Review: Ichi the Killer (2001)

After seeing Takashi Miike’s wonderful 13 Assassins, I wondered if I’d overlooked a few of his films because of what I’d heard about them.  I liked 13 Assassins so much, I thought I should go back and check out Miike’s most infamous work, Ichi the Killer.  I must say that it lives up to its reputation as a twisted piece of cinema, but with Miike at the helm, there is more to it than gore.  Torture pron this is not.

I wonder how much to tell you because the film starts out so ambiguously.  You hardly know who is who and what’s going on.  It does become clearer but never crystal clear.  This is a film about grey areas.  It’s about human perversion and the control (or lack thereof) of one’s thoughts.  It’s about a world that isn’t quite real and people who, sadly, are.  I wasn’t thrilled with the over-the-top violence but it was nice to see a film that was actually about ideas for a change.  No, they aren’t the sort of ideas I’d like to have rattling around in my head from day to day, but that doesn’t make them any less worthy of exploration.  I was expecting an exploitation picture, and to a degree it is that, but it’s also a critique of humanity in the same way that Se7en was.

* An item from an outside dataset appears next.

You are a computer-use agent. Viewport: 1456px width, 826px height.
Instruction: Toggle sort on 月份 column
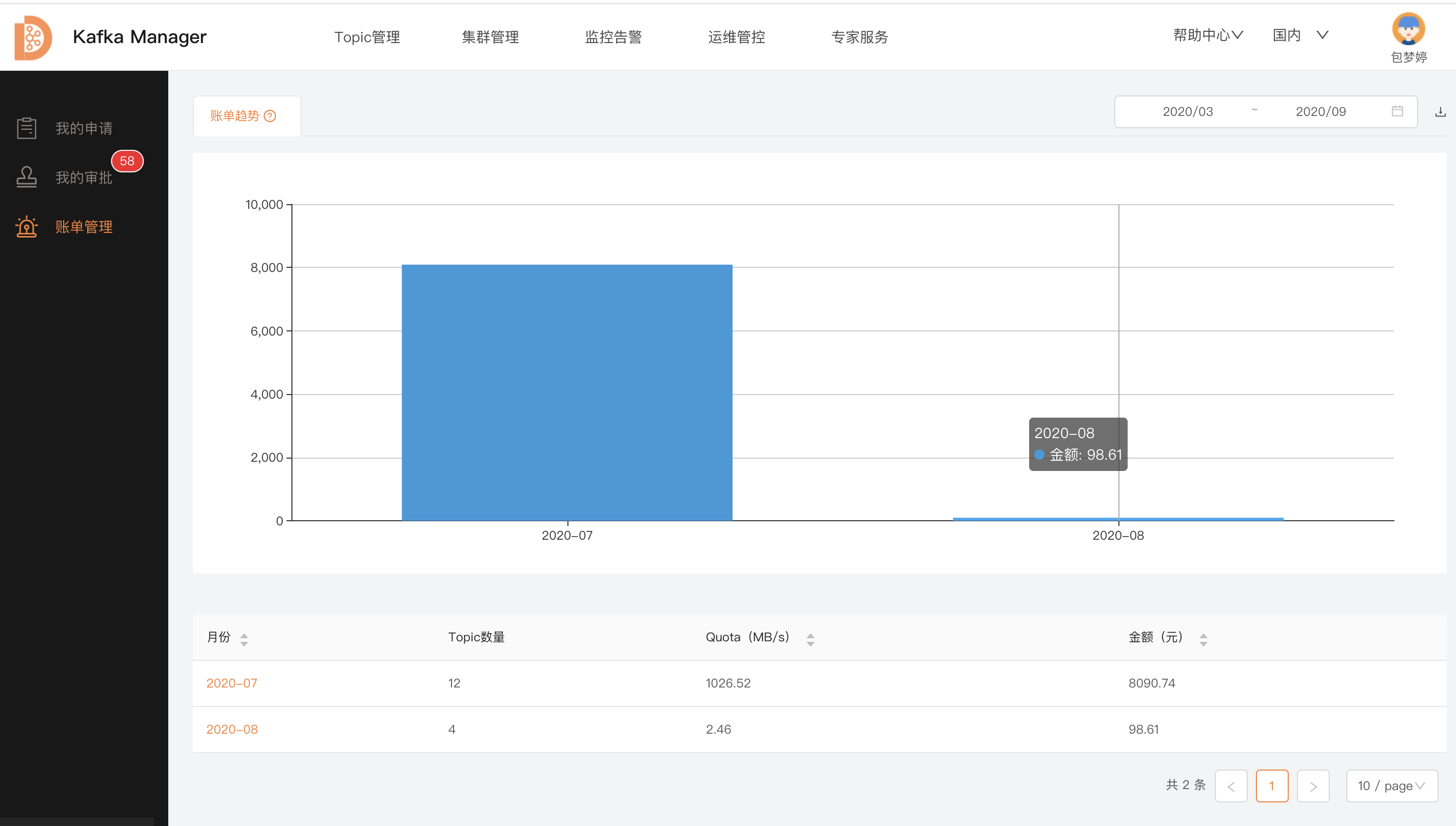coord(244,639)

You’ve probably seen the cover art for Ichi on Netflix and assumed the scarred, blonde Joker is Ichi.  He is not.  The blonde is Kakihara, played to perfection by Tadanobu Asano who I last saw in Takeshi Kitano’s Zatoichi.  Kakihara is pissed because the boss of his yakuza gang is missing and possibly dead.  A mysterious man named Ichi is implicated during he search and is said to have dismembered the boss.  This leads the already twisted Kakihara further down the rabbit hole of pain and pleasure in his hunt for his boss and his gang’s revenge.

This isn’t a lot of fun to watch, but I couldn’t stop watching.  It’s compelling because in most films death is tossed around like biscuits at a church social.  No big deal, Mr. D.  But here, death and pain are real and they have consequences.  It’s difficult viewing at times, but Miike takes his characters seriously even when they’re doing ridiculously heinous things.  I could see this being almost humorous with another director at the helm.

The plot is hard to follow at times, but I think that’s intentional.  Moments that remind characters of their pasts flip back and forth in time, obscuring the conventional timeline of the film.  Perception and reality are often at odds with one another.

CGI elements are particularly bad and have the nasty habit of removing the viewer from the action.  In some ways, I was grateful for that.  It was nice to get a break from the more realistic violence.  Still, it’s interesting to note that Miike has learned that it’s often what you don’t see that is more terrifying.  Ichi is the work of a much less sophisticated Miike than the one who directed 13 Assassins.  Even so, you can see the same mind at work in both.

I have a hard time recommending anyone watch this over Netflix streaming.  The images are often so dark that with Netflix’s compression it’s hard to make out what you’re seeing.  I don’t think the film would look like that in the cinema.

Recommended for horror fans who’re tired of American horror-lite.